- Location of Bhandaria
- Coordinates: 23°44′N 83°49′E﻿ / ﻿23.73°N 83.82°E
- Country: India
- State: Jharkhand
- District: Garhwa
- Block: Bhandaria

Languages
- • Official: Bhojpuri, Hindi
- Time zone: UTC+5:30 (IST)
- PIN: 822114
- Vehicle registration: JH

= Bhandaria, Garhwa =

Bhandaria is one of the administrative blocks of Garhwa district, Jharkhand state, India.

==About Bhandaria Garhwa Jharkhand ==
Bhandaria a Taluka/Block, close to Ramanujganj, is located 65 km from Garhwa. Bhandaria is located in south of Garhwa. It is one of the border location of Jharkhand. There is no network access at this location even after having huge population.

== Demographics ==
According to the 2011 census of India, Bhandaria CD block had a total population of 66,092, of which the entire population lived in rural areas.

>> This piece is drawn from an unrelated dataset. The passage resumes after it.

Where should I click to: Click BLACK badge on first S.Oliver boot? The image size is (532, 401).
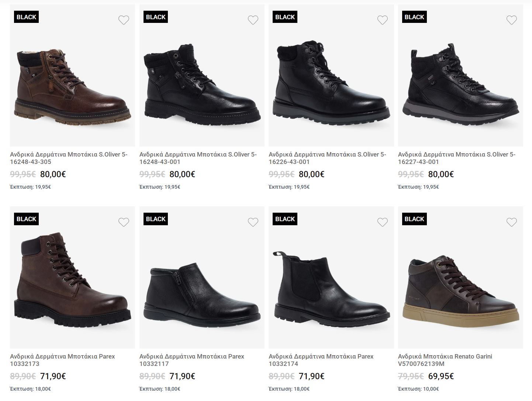tap(27, 17)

Bhandaria had a sex ratio of 970 females per 1000 males and a literacy rate of 58.19%. Population in the age range 0–6 years was 12,889. Scheduled Castes numbered 7,428 (11.24%) and Scheduled Tribes numbered 39,653 (60.00%).

Hindus are the majority community in the block.

The majority language spoken in this block is Sadri.

==Facilities==
- Market: A small market called as Bhandaria bazar is situated in middle of the block.